Problem details →
From the line containing "Viewport: 900px width, 520px" through the last line of the records below, output every line exactly as it appears, but leave out the pictures.

Provided data →
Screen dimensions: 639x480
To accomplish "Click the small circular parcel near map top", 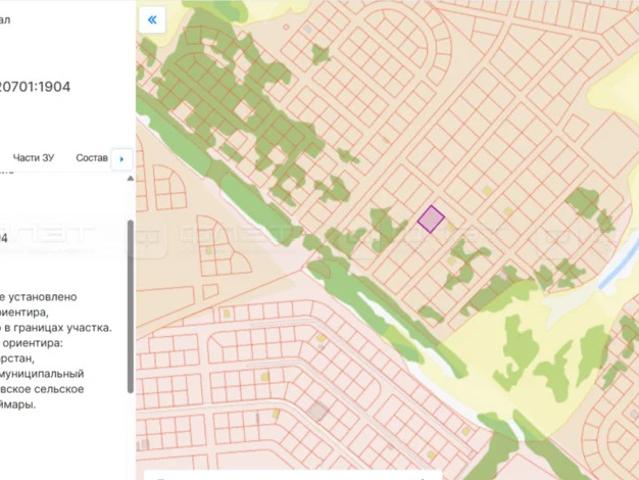I will click(286, 27).
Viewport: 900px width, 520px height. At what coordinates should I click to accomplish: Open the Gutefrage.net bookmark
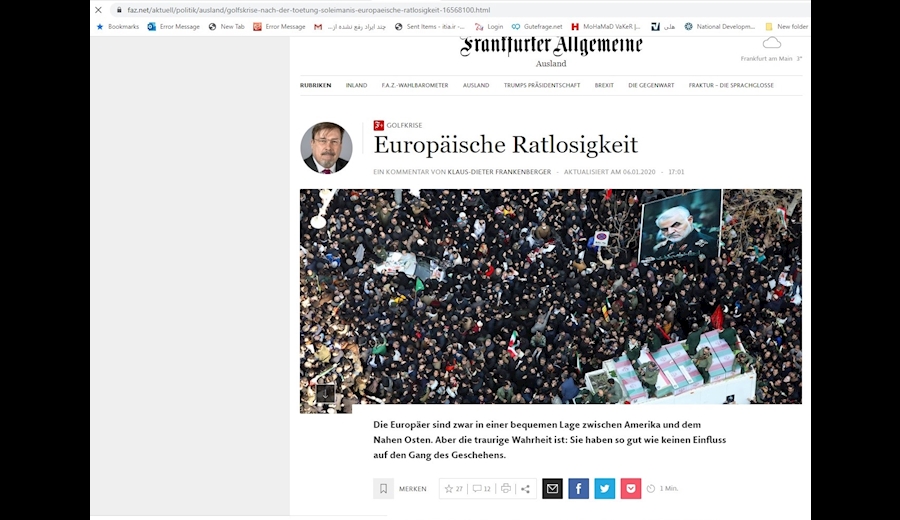[537, 26]
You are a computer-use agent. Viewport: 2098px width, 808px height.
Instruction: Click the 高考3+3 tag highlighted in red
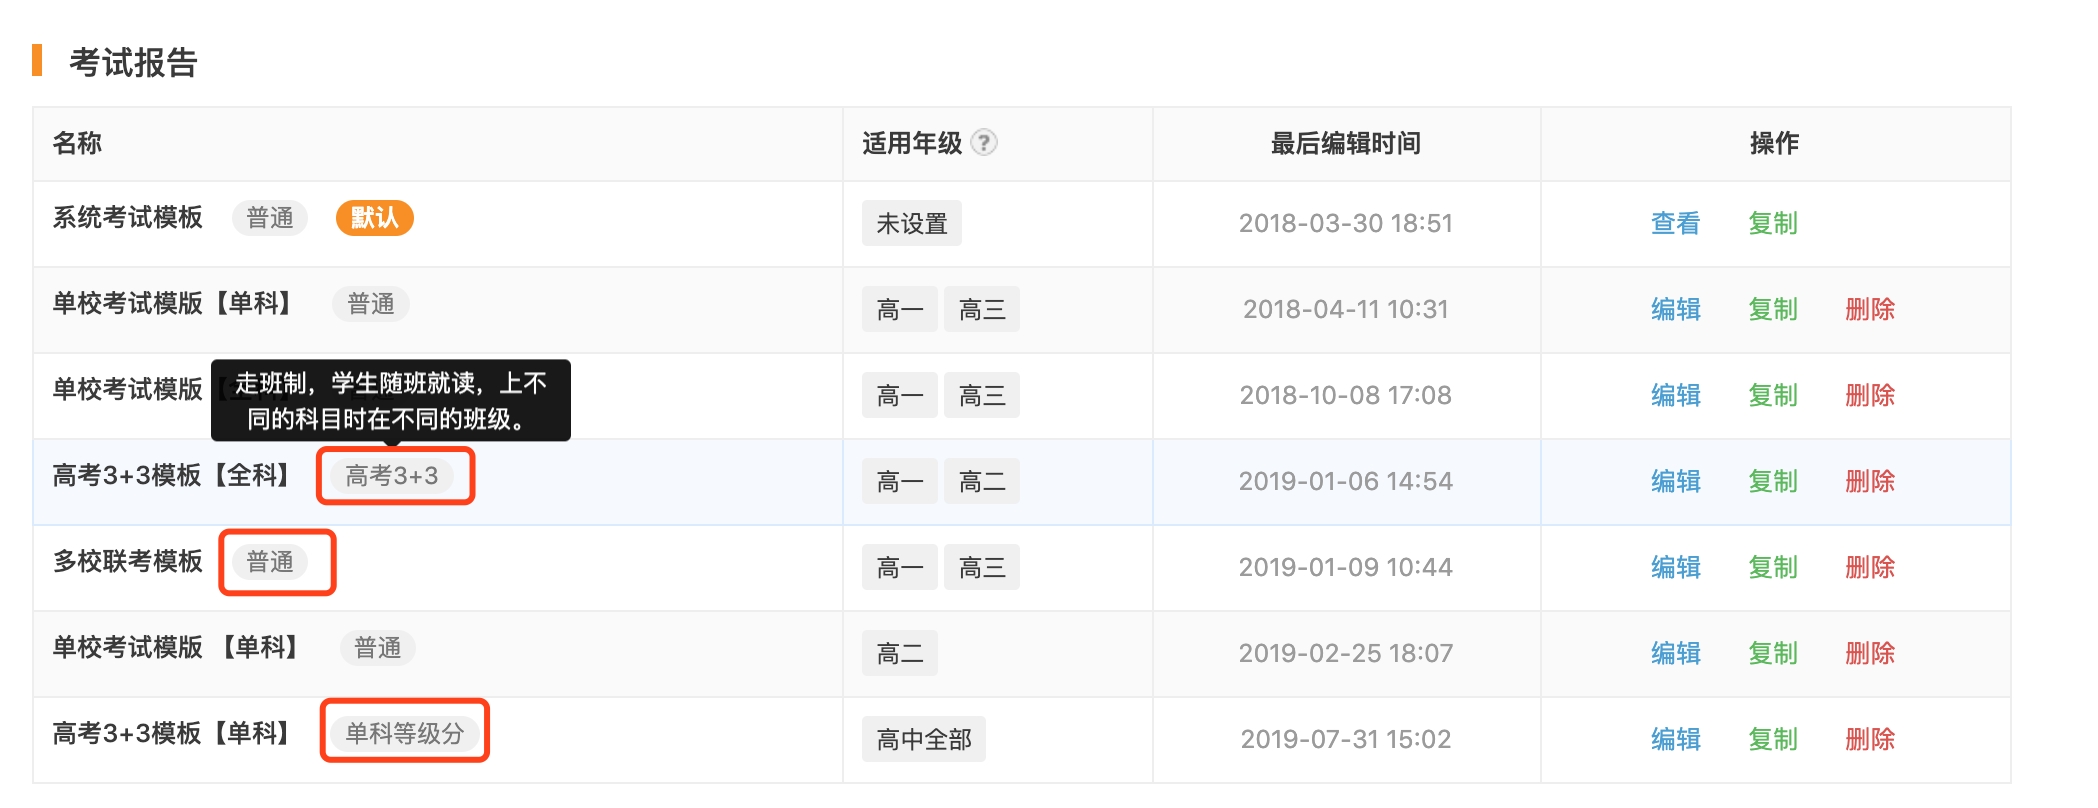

Exercise output →
Viewport: 900px width, 520px height. At what coordinates should I click to accomplish: Open the Gutefrage.net bookmark
[537, 26]
You are a computer-use agent. Viewport: 2098px width, 808px height.
Instruction: Click the 高考3+3 tag highlighted in red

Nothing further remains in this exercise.